**EXERCISE BRIEF:** All lines from the one that contains "Viewport: 963px width, 431px" through the close of the entries below are to be repeated exactly, without any pictures.

**RECORDED INFORMATION:**
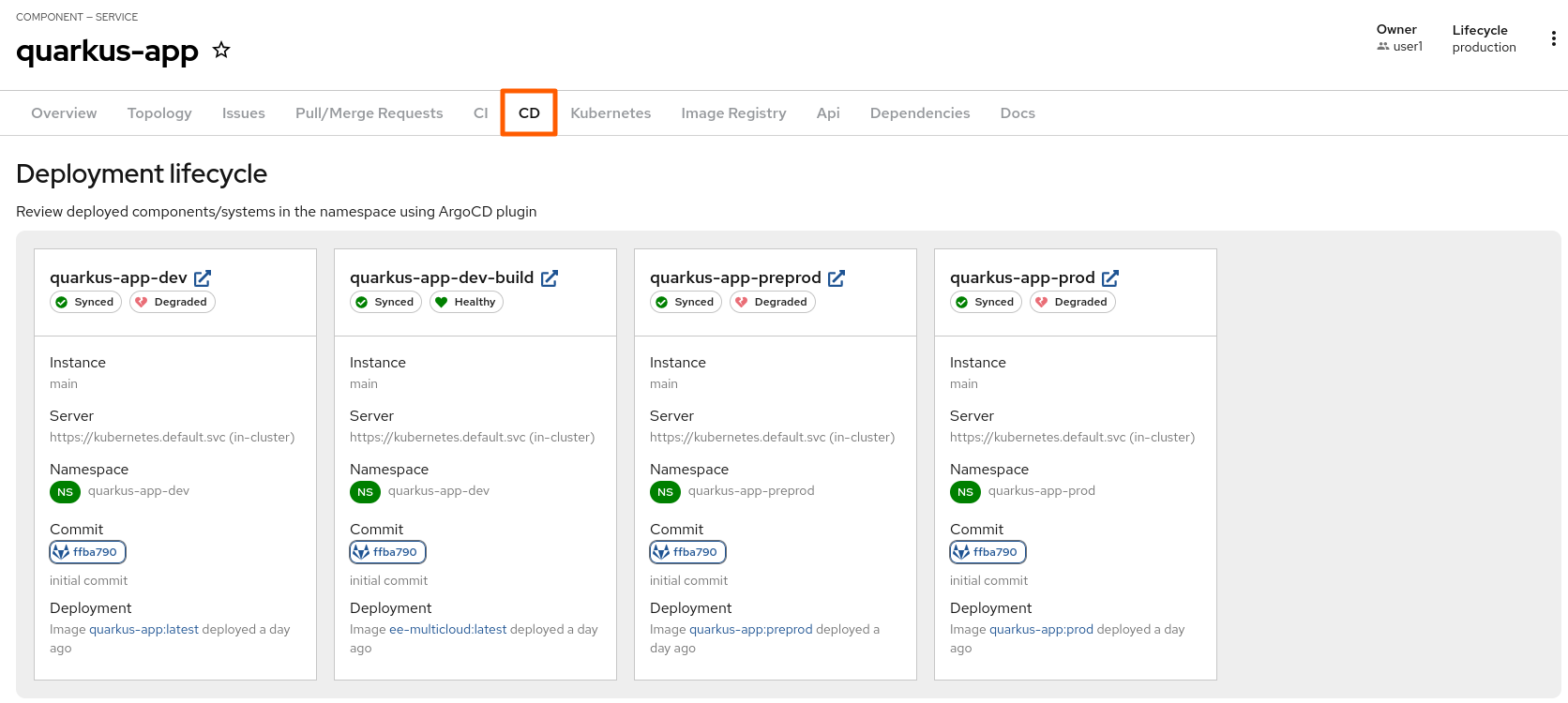The width and height of the screenshot is (1568, 703).
Task: Click the Synced badge on quarkus-app-prod
Action: [x=986, y=302]
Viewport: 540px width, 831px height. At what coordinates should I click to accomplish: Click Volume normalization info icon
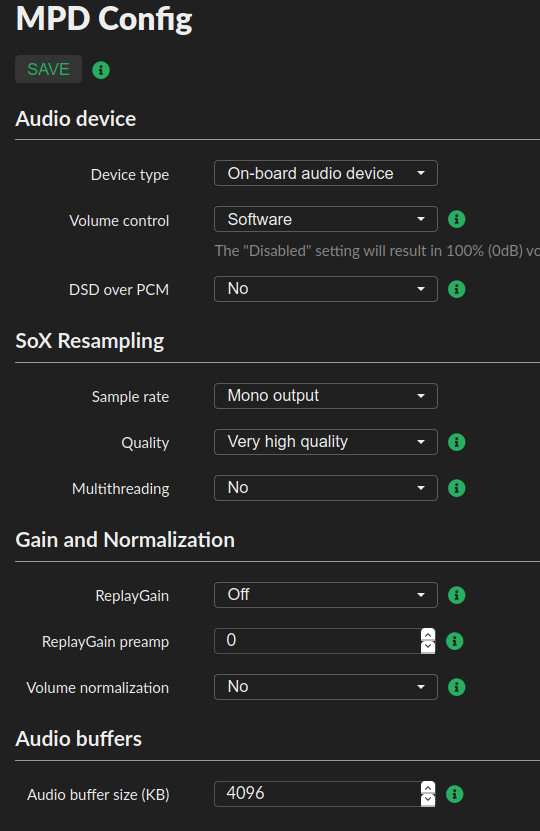point(456,687)
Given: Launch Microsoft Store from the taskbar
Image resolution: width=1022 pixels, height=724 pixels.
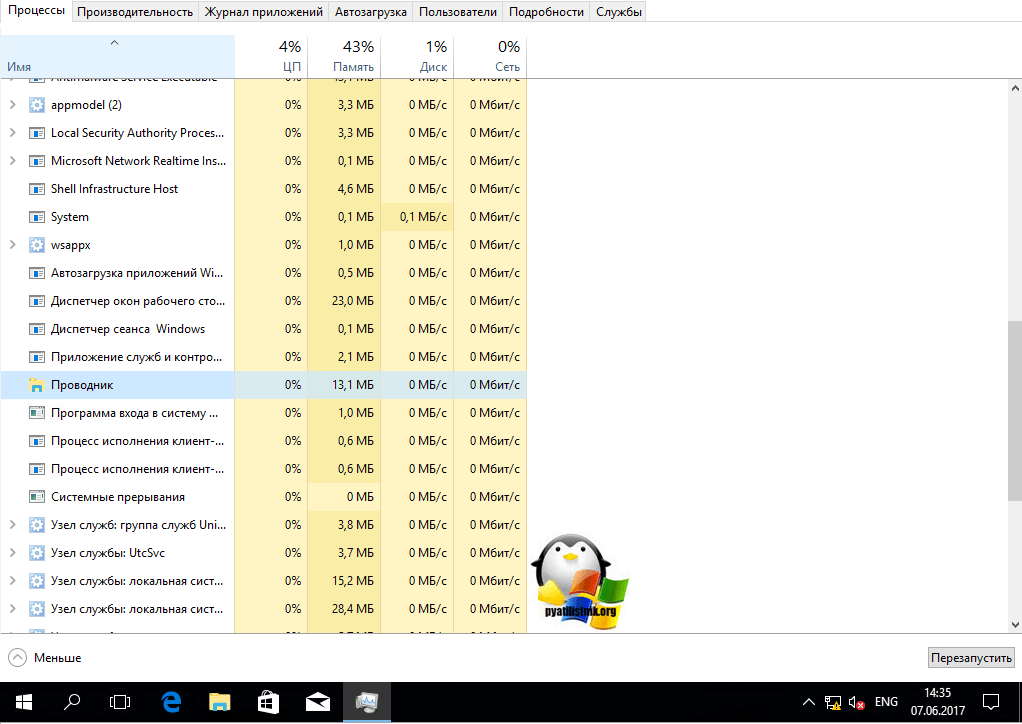Looking at the screenshot, I should point(268,702).
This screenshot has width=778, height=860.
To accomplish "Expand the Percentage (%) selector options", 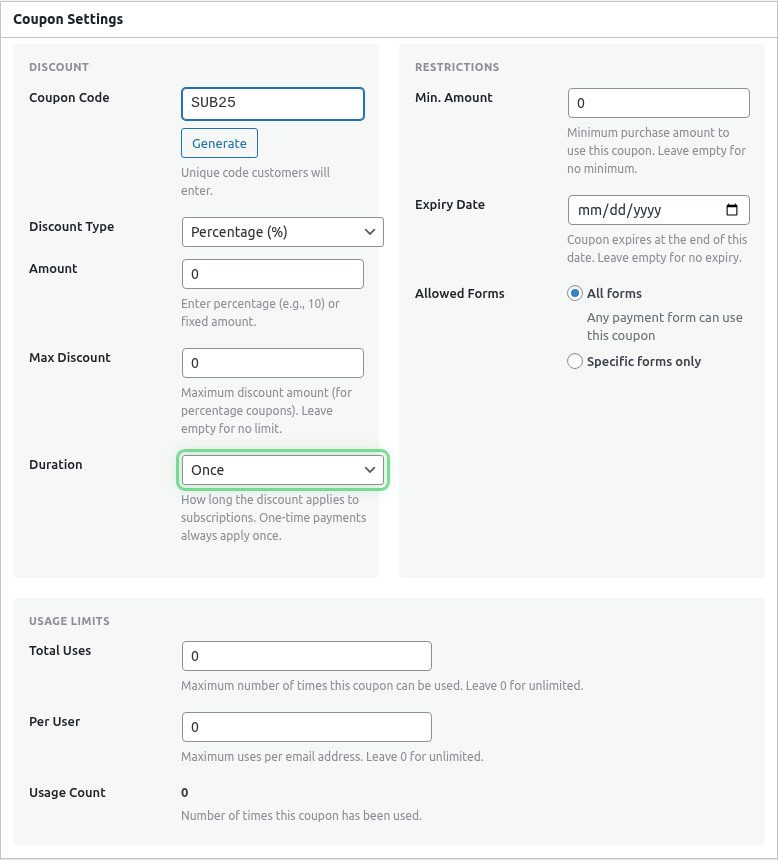I will point(282,231).
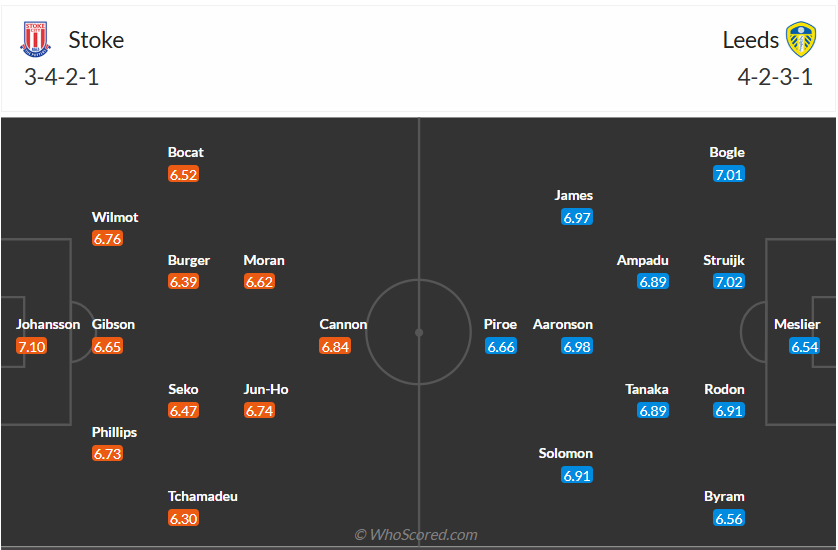Open Ampadu's player name
The height and width of the screenshot is (550, 838).
[642, 260]
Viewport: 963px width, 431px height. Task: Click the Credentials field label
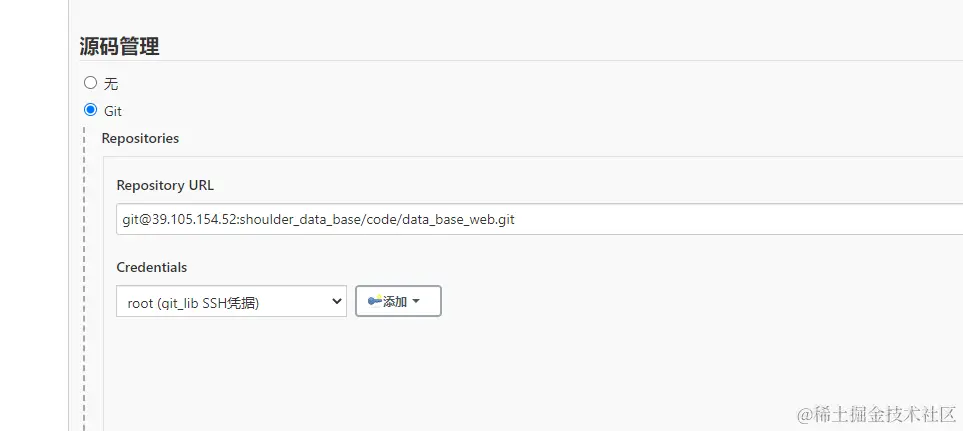point(151,267)
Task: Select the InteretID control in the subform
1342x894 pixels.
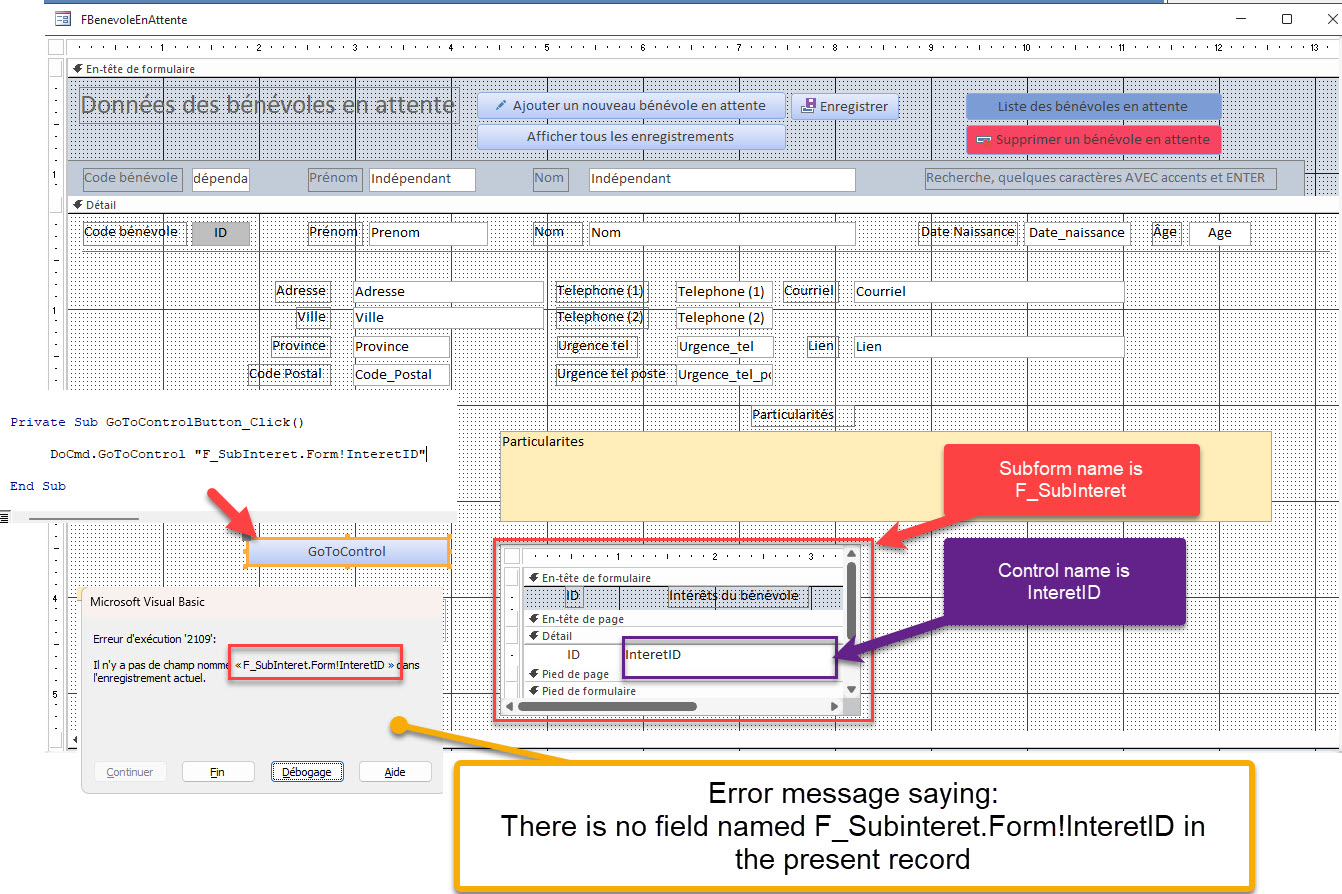Action: click(x=729, y=655)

**SOLVED PROBLEM:**
Viewport: 963px width, 431px height. Task: Click the Credentials field label
point(151,267)
Task: Select the InteretID control in the subform
1342x894 pixels.
Action: click(x=729, y=655)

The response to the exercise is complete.